Biotechnology Research and Training Center, University of North Carolina Pembroke, 115 Livermore Drive, Pembroke, NC 28372-1510, USA.
J Mol Neurosci. 2011 Mar;43(3):493-502. doi: 10.1007/s12031-010-9472-4. Epub 2010 Nov 11.

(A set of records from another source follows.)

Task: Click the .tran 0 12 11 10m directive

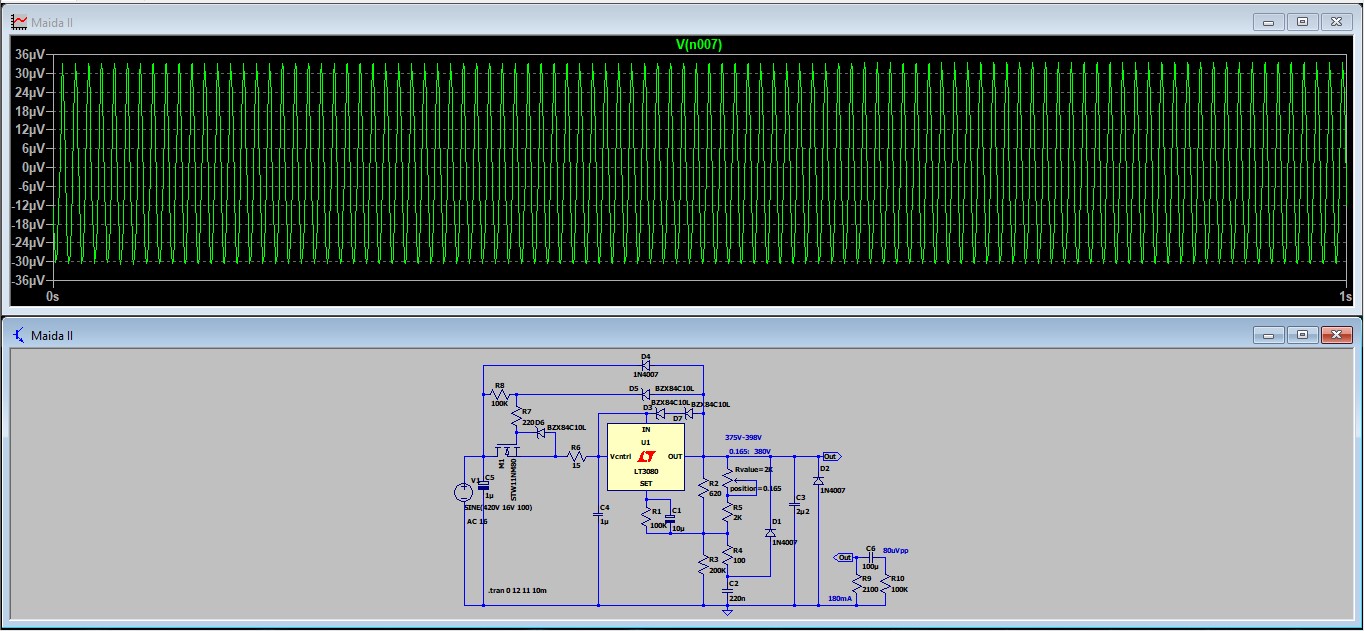Action: coord(517,591)
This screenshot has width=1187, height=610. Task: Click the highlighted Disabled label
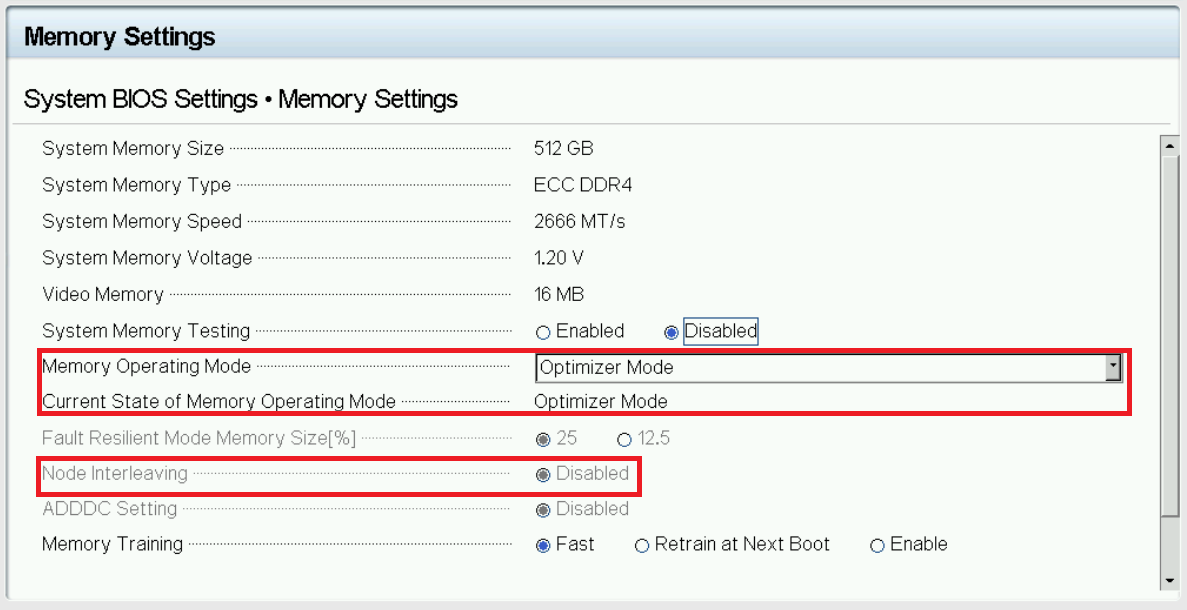720,331
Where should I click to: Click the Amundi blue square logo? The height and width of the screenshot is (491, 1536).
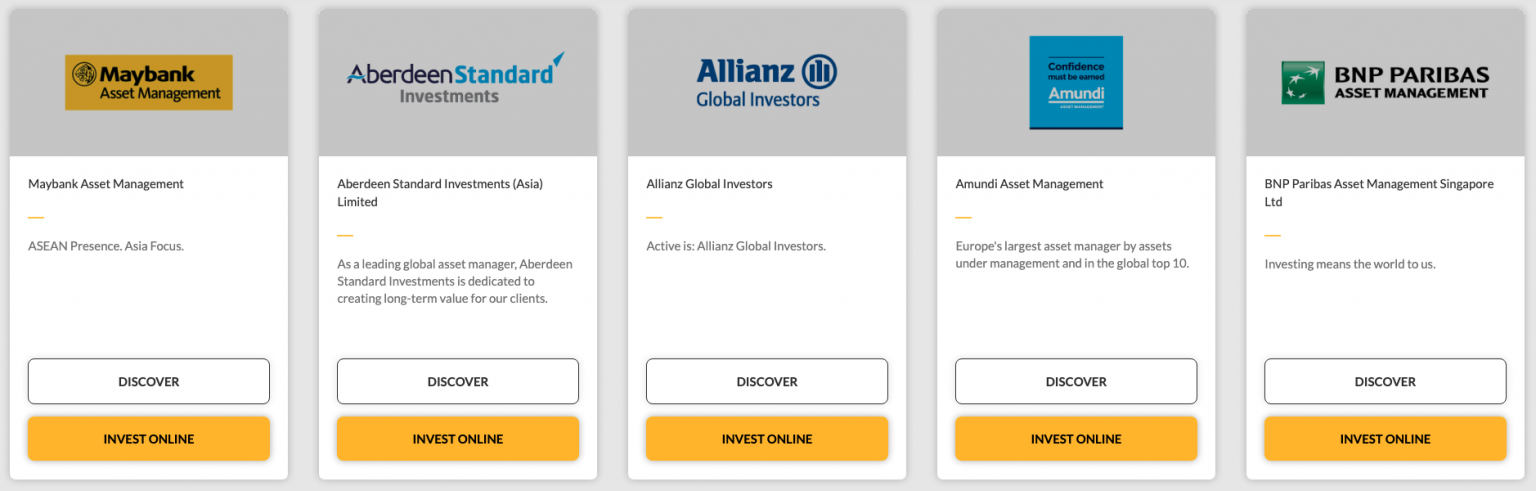coord(1076,82)
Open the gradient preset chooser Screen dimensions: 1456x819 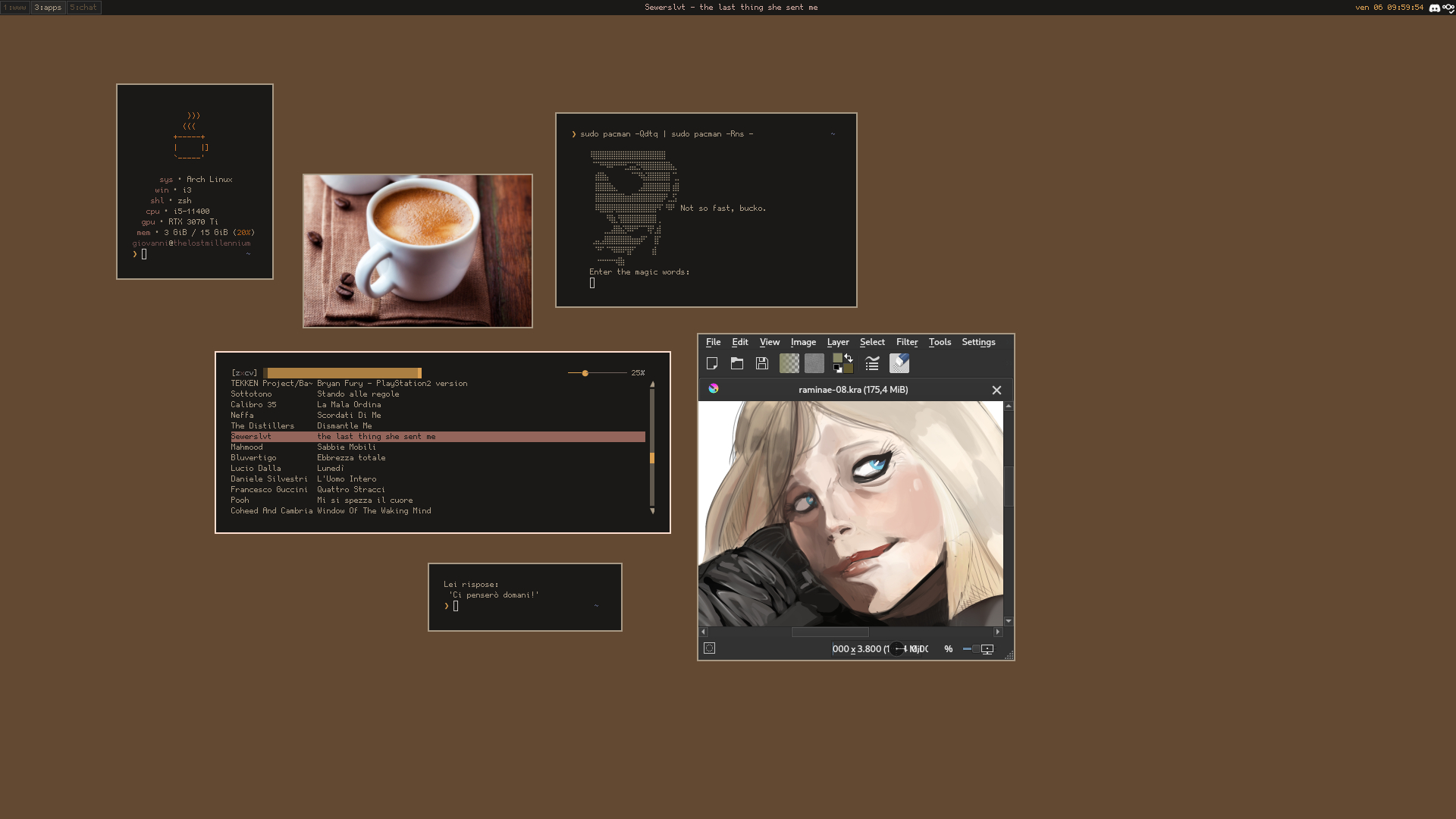[789, 364]
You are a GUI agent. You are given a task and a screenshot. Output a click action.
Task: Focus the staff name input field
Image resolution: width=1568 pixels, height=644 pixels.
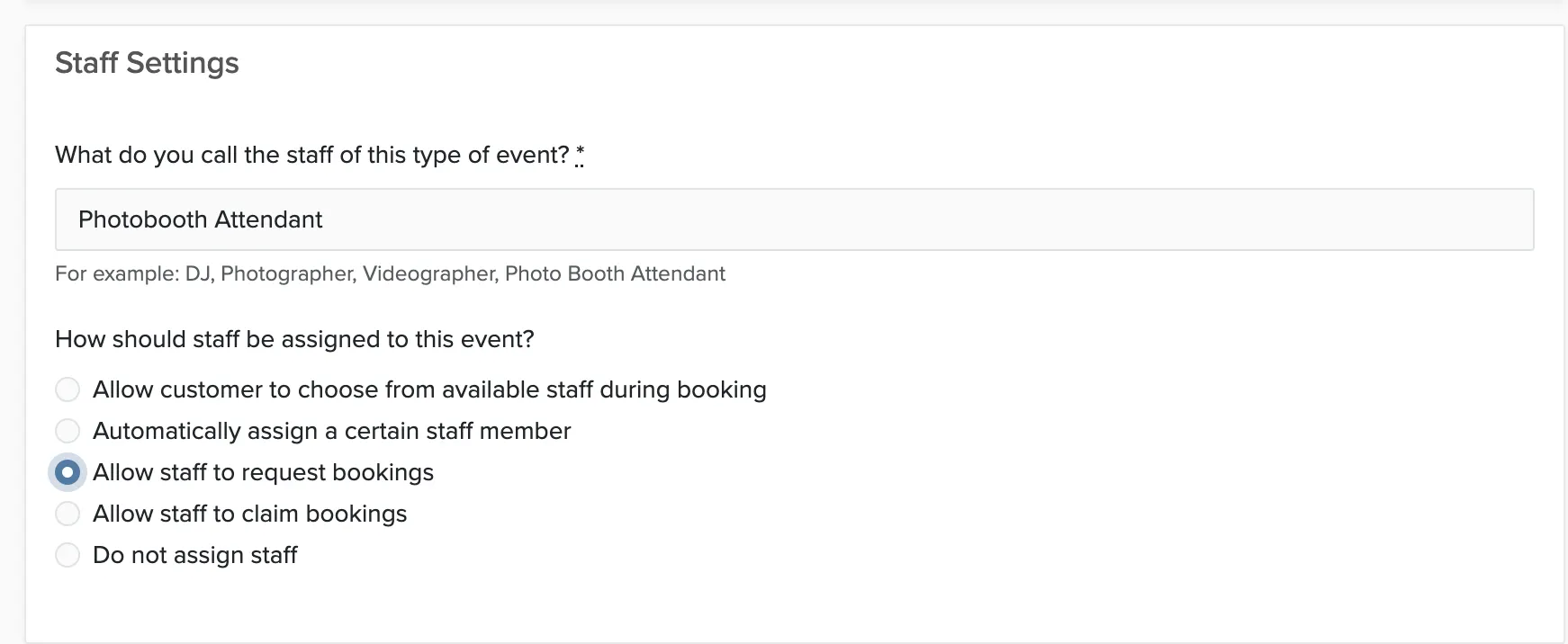(794, 219)
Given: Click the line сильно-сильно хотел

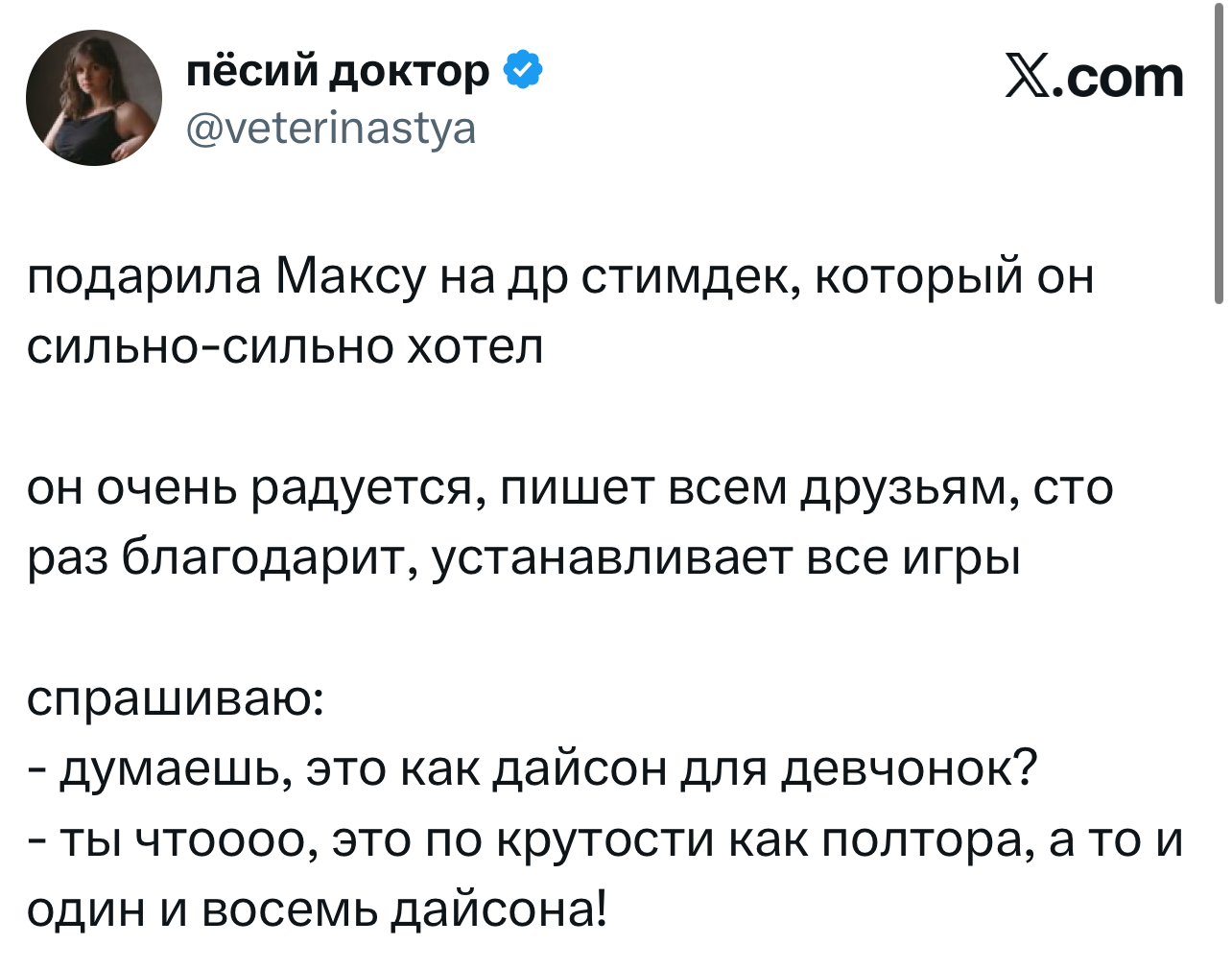Looking at the screenshot, I should coord(285,345).
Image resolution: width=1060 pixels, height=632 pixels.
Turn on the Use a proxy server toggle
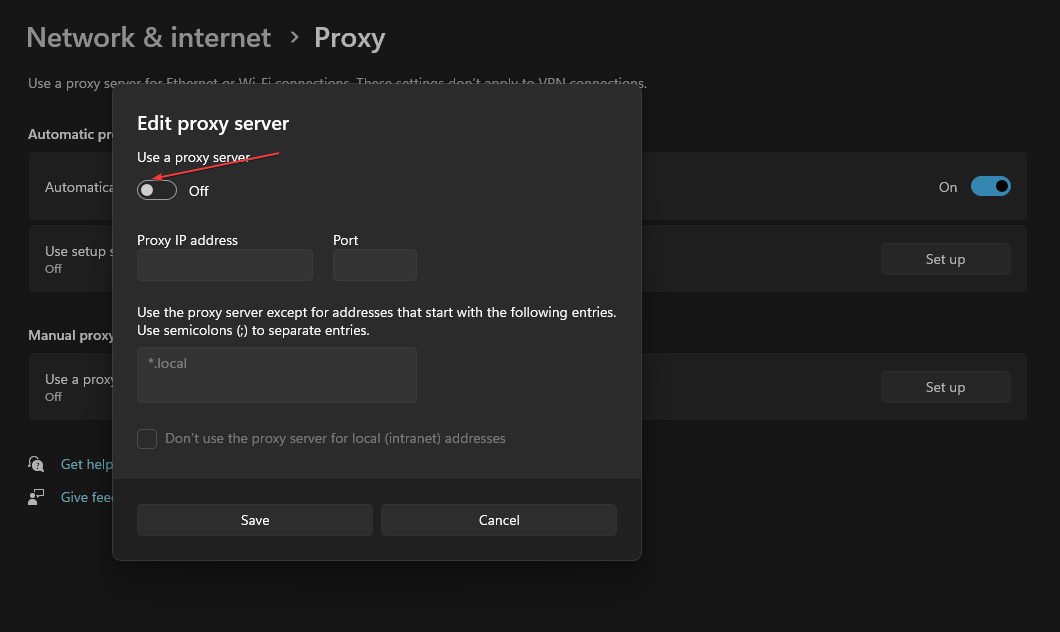tap(157, 190)
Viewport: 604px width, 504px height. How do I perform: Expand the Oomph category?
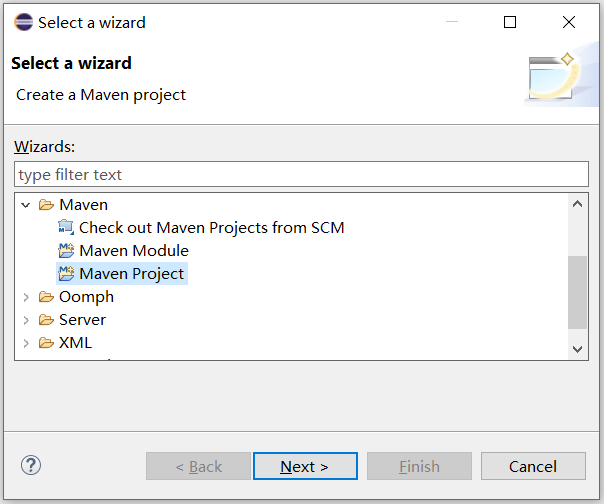(26, 296)
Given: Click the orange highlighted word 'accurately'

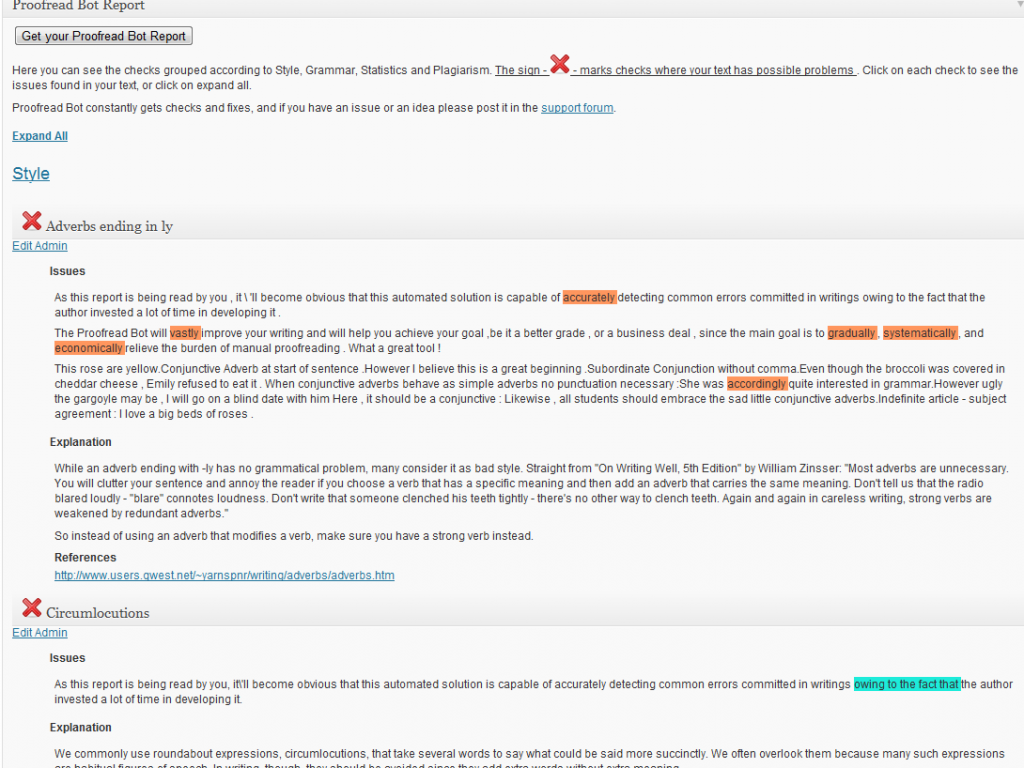Looking at the screenshot, I should click(589, 297).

Endocannabinoids, including anandamide (AEA), have been implicated in neuroprotective on-demand responses. Related to such a response to injury, an excitotoxic kainic acid (KA) injection (i.p.) was found to increase AEA levels in the brain. To modulate the endocannabinoid response during events of excitotoxicity in vitro and in vivo, we utilized a new generation compound (AM5206) that selectively inhibits the AEA deactivating enzyme fatty acid amide hydrolase (FAAH). KA caused calpain-mediated spectrin breakdown, declines in synaptic markers, and disruption of neuronal integrity in cultured hippocampal slices. FAAH inhibition with AM5206 protected against the neurodegenerative cascade assessed in the slice model 24 h postinsult. In vivo, KA administration induced seizures and the same neurodegenerative events exhibited in vitro. When AM5206 was injected immediately after KA in rats, the seizure scores were markedly reduced as were levels of cytoskeletal damage and synaptic protein decline. The pre- and postsynaptic proteins were protected by the FAAH inhibitor to levels comparable to those found in healthy control brains. These data support the idea that endocannabinoids are released and converge on pro-survival pathways that prevent excitotoxic progression.
内源性大麻素,包括花生四烯酸乙醇胺(AEA),被认为与神经保护按需反应有关。与这种损伤反应相关,发现兴奋性海人酸(KA)注射(ip)会增加大脑中的 AEA 水平。为了在体外和体内的兴奋性毒性事件中调节内源性大麻素反应,我们利用了一种新一代化合物(AM5206),它选择性抑制 AEA 失活酶脂肪酸酰胺水解酶(FAAH)。KA 引起钙蛋白酶介导的血影蛋白分解,突触标志物下降,并破坏培养的海马切片中的神经元完整性。FAAH 抑制用 AM5206 可防止在损伤后 24 小时的切片模型中评估的神经退行性级联反应。在体内,KA 给药诱导癫痫发作和体外表现出的相同神经退行性事件。当 AM5206 在大鼠中 KA 给药后立即注射时,癫痫发作评分明显降低,细胞骨架损伤和突触蛋白下降的水平也降低。FAAH 抑制剂保护前突触和后突触蛋白,使其水平与健康对照大脑中的水平相当。这些数据支持内源性大麻素被释放并集中在防止兴奋性进展的存活途径上的观点。